Enterprise Air to “double” flight training at Oshawa Airport unless runway extension approved


Published July 21, 2023 at 12:37 pm

Enterprise Air wants to put more ‘executive’ into the Oshawa Executive Airport and less flight training, a goal shared by their landlords, the City of Oshawa, and by nearby residents who have been complaining of the noise generated by the pilot schools for decades.

Manny Rosario, Enterprise Air’s Chair, is of the impression the City is pushing for more flight training activity, however, and sent a letter to Council “pleading” with all councillors to allow them to reduce the amount of flight training while transitioning to the “much quieter” corporate flight activity.

“Based on councillors’ position and action, or lack thereof, we will be doubling the size of our flight school fleet.”

Rosario, who co-founded Enterprise with Brian Burchartz in 1994, warned Council they are in the early stages of negotiations with a flight school interested in moving operations to Oshawa.

“We do not wish to further disrupt the surrounding airport neighbours. Please remember that lack of action on your part is a vote to continue and expand flight training” at the airport, he said, while declaring his message to councillors was not a “threat.”

Oshawa Mayor Dan Carter called Rosario’s letter a “negotiating tactic” for the City to speed up the process of approving an extended runway to allow for more corporate flights, especially with the impending closure of Buttonville Airport in Markham this fall.

“We know exactly what he’s trying to do here,” Carter said. “He’s trying to squeeze us because Buttonville is closing in November.”

More corporate flights and less flight training at airport is a dream of both sides in the debate, despite Rosario’s comments in his letter, which was supposed to be dealt with at the June 26 Council meeting but has been pushed forward to September.

“We do not believe that additional flight training is the correct future direction for the Oshawa Executive Airport. Yet we find ourselves with no other choice but to expand our Flight School,” Rosario said, citing resolutions made in 2012 by Council and by Tito-Dante Marimpietri, who chaired the Development Services Committee at the time. “We do not understand why a Chair for the Development Services Committee and a Ward Councillor remain of the opinion that flight training Is a good future for the Oshawa Airport.”

“We are requesting the council direction be cancelled and amended to allow for a quieter and less obtrusive activity, such as corporate operations,” he added. “We feel that this is infinitely preferred over the repetitive circuit activity involved with Flight Training.”

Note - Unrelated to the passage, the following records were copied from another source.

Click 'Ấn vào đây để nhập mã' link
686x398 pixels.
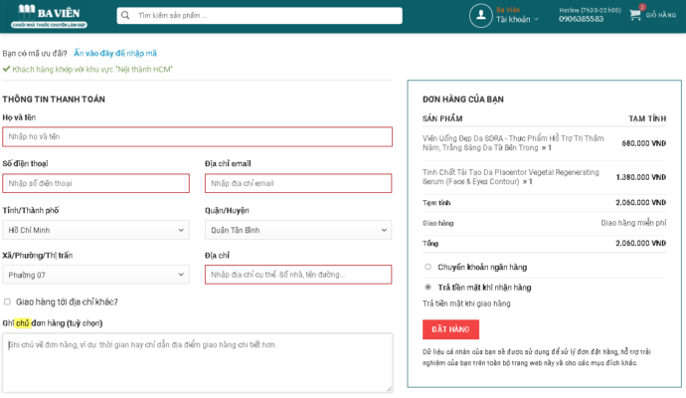[x=114, y=53]
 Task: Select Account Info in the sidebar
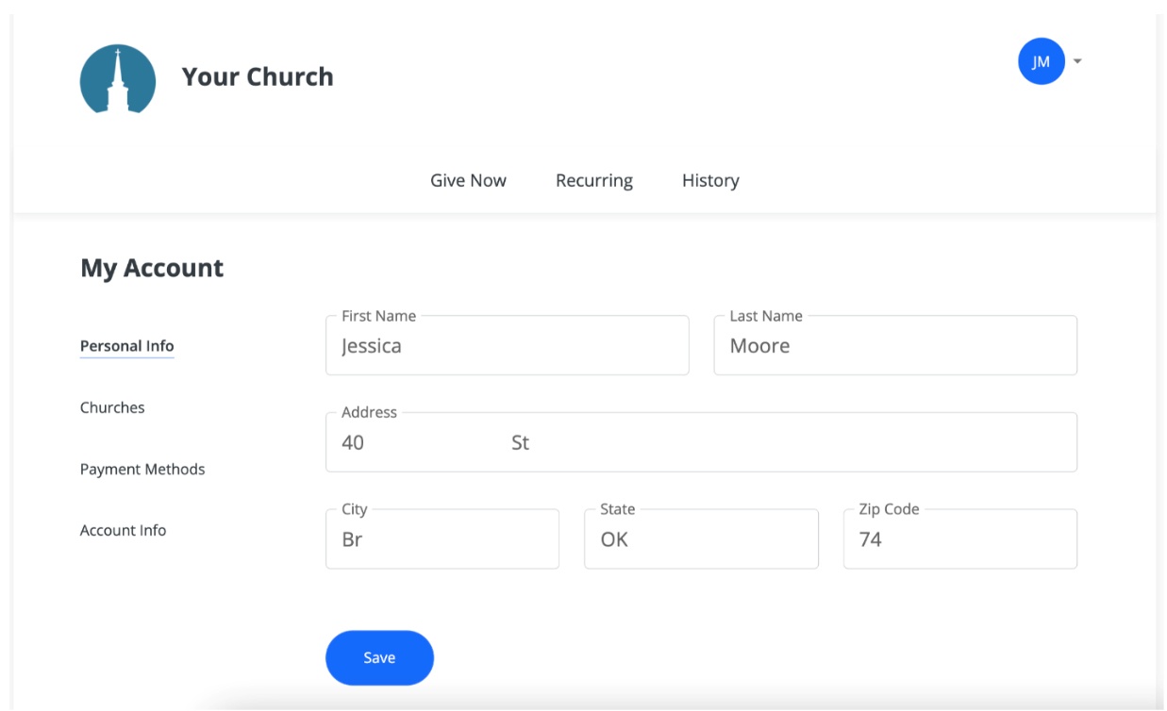click(x=123, y=530)
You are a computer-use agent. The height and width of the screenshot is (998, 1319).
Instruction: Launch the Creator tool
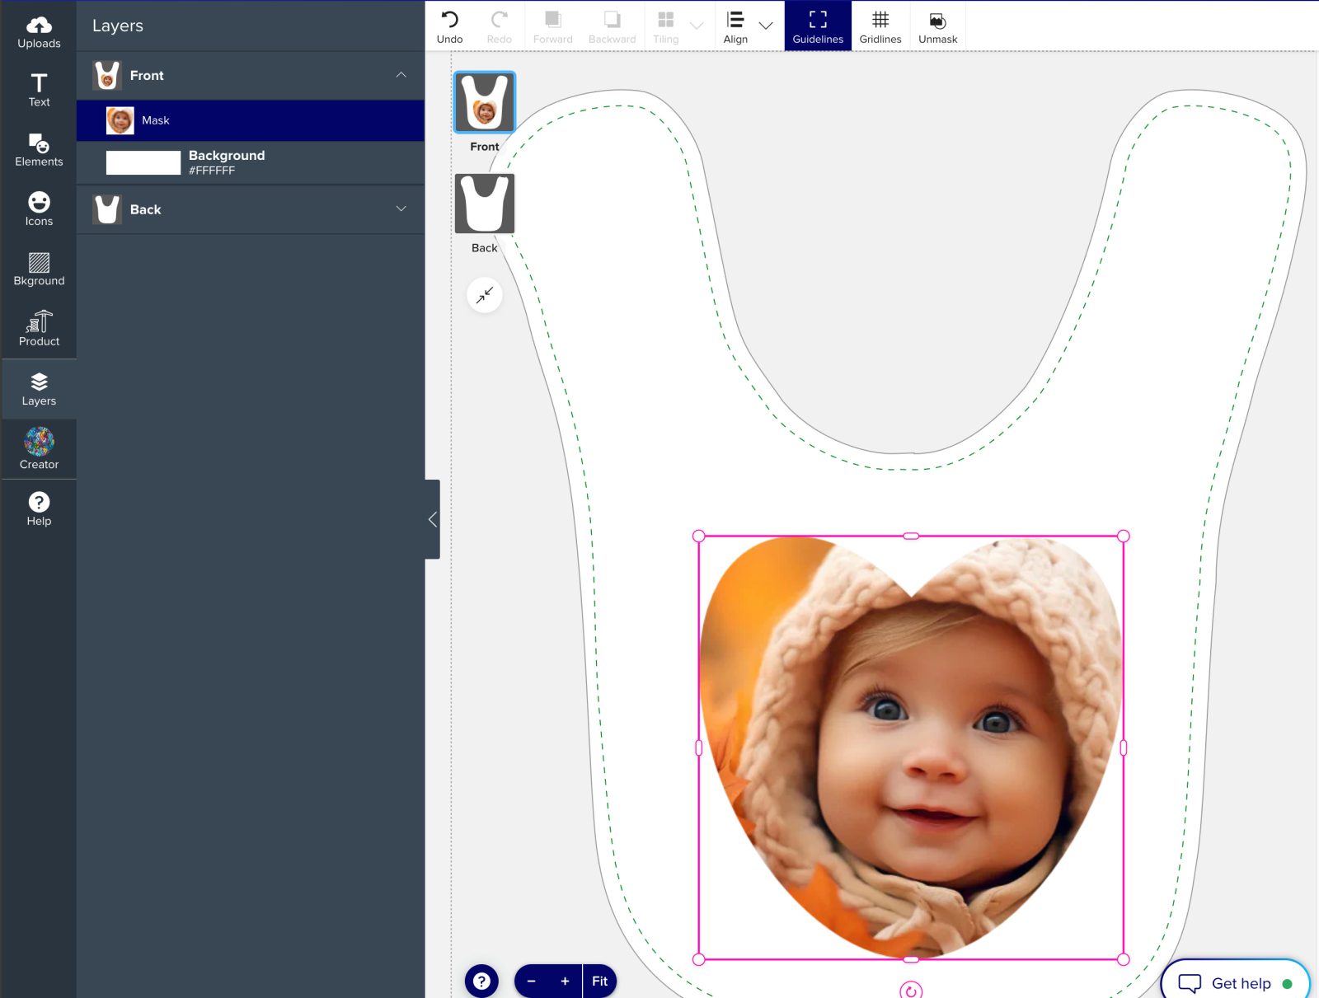point(39,449)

Carter, however, said Rosario is clearly aware Oshawa does not want an expansion of flight training at the airport. “He knows that’s not our desire.”

An Action Plan on the airport’s future approved in 2021, in fact, cited 14 future ‘actions,’ including one to “market the airport as an Executive Airport” and several others relating to “restricting Flight Training Schools.” The current Council has done nothing to change that goal, the Mayor noted.

As far as approving runway extensions, Carter said there is a process in place that can’t be rushed.  “I think what Manny is trying to do as a business is expedite the runway. But we can’t do that – there’s a process, and it includes public consultation.”

There’s also the matter of ongoing litigation with the Canadian Flight Academy, which is also located at the Oshawa Executive Airport.

Nearby residents in Oshawa and in Whitby have been expressing concerns about the noise from the airport for years, with public complaints spiking recently. Complaints increased six-fold in 2021 from a decade prior, for example, while the actual traffic at the airport has increased only about 25 per cent.

Three-quarters of all flights at the airport are for flight training.

Carter has long acknowledged the airport is a “significant engine” for economic growth in Oshawa and Durham Region, adding that the City is committed to its operation until 2047.

Enterprise Airlines have begun preparing for the new business that is coming from the Buttonville closure with the construction of an additional 30,000 square foot hangar at the airport, which will be used for airplane storage and for use by a Buttonville maintenance company coming to Oshawa.

Rosario has been contacted to clarify his comments for this story but has not returned calls.